The court finds that paragraph 1.3 of the Terms and Conditions of Service was a general power and the Managing Director of the respondent could not validly rely on it to override the express provisions of paragraph 6.2.2. which vested the power to dismiss, demote or reduction in rank of employees in KLB scale 9 and above in the Board of the respondent. It is true that the power to interdict or suspend was vested in the Managing Director under paragraph 6.2.3 of the Terms and Conditions of Service. It is also true that the Managing Director could undertake the preliminary work including the investigations as provided for in paragraph 1.3 of the Terms and Conditions of Service. However, the Managing Director could not usurp the powers of the Board under the said paragraph 6.2.2 and terminate (call it, dismiss) the claimant without the Board directing its mind and making a decision as envisaged under paragraph 6.22. The Managing Director\'s jurisdictional limits were to suspend, investigate and table the case for determination of the case by the Board.
“Competent jurisdiction” means the power to decide. The Managing Director did not have the power or authority to decide the claimant\'s case. Whatever she did without jurisdiction was therefore nothing but a nullity; a void worse off than the vacuum which has walls. It was nothingness. The court finds that the Board was entitled and required to direct its mind and decide the claimant\'s case. The Managing Director was entitled to communicate or convey the decision of the Board to the claimant. However, in doing so, the Managing Director was enjoined, on the face of the communication, to state that she was communicating the decision of the Board. In the instant case, the court finds that the case was never tabled for consideration by the Board and the Managing Director pretended to be the Board or usurped the powers of the Board. The procedure adopted was in total contravention of the KLB Terms and Conditions of Service, 1999.
In making this finding, the court has taken into account another aspect as submitted by counsel for the respondent. Counsel referred the court to paragraph 6.3.2 of the Terms and Conditions of Service which stated, thus “An employee to whom disciplinary proceedings are to be held shall be entitled to receive a free copy of any documentary evidence relied on for the purpose of the proceedings, or to be allowed access to it. Such documentary evidence shall not include office orders, minutes, report or recorded reasons for decisions.” In view of that provision, the respondent did not produce to the court any evidence of the records such as minutes of the proceedings and minutes of the committee that handled the claimant\'s case. Article 10 of the Constitution provides that the national values and principles of governance apply to state offices, public officers and all persons whenever any of them:
(a) applies or interprets the Constitution;
(b) enacts, applies or interprets any law ; or
The provisions of the Article apply to employers and employees both in public service and in the private sector. The national values and principles of governance include human rights, good governance, integrity, transparency and accountability. Article 35 of the Constitution which the respondent was bound to observe provides that every citizen has the right of access to information held by the State and information held by another person and required for the exercise or protection of any right or fundamental freedom. The respondent being a public body was also bound by Article 232 (12) (e) and (f) which provide for accountability for administrative acts, and transparency and provision to the public of timely accurate information. In the circumstances, the court finds that paragraph 6.3.2 of the KLB Terms and Conditions of Service, 1999 is unconstitutional to the extent that it contravenes the cited provisions of the Constitution.

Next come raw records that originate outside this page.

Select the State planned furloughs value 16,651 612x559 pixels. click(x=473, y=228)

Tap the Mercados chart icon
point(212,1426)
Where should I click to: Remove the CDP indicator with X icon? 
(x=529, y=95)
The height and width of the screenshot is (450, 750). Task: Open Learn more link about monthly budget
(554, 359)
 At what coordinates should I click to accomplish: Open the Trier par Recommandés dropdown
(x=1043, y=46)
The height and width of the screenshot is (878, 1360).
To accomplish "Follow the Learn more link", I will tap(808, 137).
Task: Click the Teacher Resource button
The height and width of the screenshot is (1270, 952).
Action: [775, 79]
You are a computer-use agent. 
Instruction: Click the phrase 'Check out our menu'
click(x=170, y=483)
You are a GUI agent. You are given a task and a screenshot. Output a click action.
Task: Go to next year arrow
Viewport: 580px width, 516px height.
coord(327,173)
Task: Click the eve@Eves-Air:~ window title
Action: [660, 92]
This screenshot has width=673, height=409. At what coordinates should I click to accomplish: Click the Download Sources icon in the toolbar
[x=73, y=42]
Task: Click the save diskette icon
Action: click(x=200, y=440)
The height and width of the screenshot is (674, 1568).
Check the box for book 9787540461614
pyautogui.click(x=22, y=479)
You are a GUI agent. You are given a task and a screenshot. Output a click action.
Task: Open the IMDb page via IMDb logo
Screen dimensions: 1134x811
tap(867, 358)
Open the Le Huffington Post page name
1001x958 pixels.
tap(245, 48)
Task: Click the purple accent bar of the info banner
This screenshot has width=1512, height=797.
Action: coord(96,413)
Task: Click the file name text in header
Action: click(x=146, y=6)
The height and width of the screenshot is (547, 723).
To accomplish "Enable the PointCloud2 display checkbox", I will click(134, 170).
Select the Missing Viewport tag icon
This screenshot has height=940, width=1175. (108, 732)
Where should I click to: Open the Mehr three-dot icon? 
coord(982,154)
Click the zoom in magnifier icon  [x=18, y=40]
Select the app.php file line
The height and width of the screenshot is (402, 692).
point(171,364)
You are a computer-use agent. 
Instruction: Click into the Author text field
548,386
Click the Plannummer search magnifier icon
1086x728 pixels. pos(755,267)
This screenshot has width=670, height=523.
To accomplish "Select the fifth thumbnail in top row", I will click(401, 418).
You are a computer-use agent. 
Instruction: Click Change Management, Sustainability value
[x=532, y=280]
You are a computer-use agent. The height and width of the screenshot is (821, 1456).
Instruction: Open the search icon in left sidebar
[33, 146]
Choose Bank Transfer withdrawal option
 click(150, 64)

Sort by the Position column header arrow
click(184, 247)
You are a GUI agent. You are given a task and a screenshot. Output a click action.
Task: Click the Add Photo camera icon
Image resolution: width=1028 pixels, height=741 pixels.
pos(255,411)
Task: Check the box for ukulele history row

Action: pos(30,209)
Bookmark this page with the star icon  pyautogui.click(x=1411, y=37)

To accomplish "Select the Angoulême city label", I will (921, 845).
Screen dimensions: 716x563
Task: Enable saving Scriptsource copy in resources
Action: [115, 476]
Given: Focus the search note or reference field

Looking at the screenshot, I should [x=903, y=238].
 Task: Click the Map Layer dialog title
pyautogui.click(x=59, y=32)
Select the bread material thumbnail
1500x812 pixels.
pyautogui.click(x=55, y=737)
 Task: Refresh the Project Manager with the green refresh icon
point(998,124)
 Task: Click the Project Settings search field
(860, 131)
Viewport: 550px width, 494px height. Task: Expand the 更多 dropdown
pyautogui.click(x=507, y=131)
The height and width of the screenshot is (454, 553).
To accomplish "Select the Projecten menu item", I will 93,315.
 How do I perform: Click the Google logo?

The next issue for determination in this case is whether the termination of employment of the claimant by the respondent was unjust and unfair. To determine this issue, the court is guided by the provisions of section 45 of the Employment Act, 2007. Subsection 45 (2) of the Act provides that a termination of employment by an employer is unfair if the employer fails to prove -
a) that the reason for the termination is valid;
b) that the reason for the termination is a fair reason:
(i) related to the employee’s conduct capacity or compatibility; or
(ii) based on the operational requirements of the employer; and
(c) that the employment was terminated in accordance with fair procedure.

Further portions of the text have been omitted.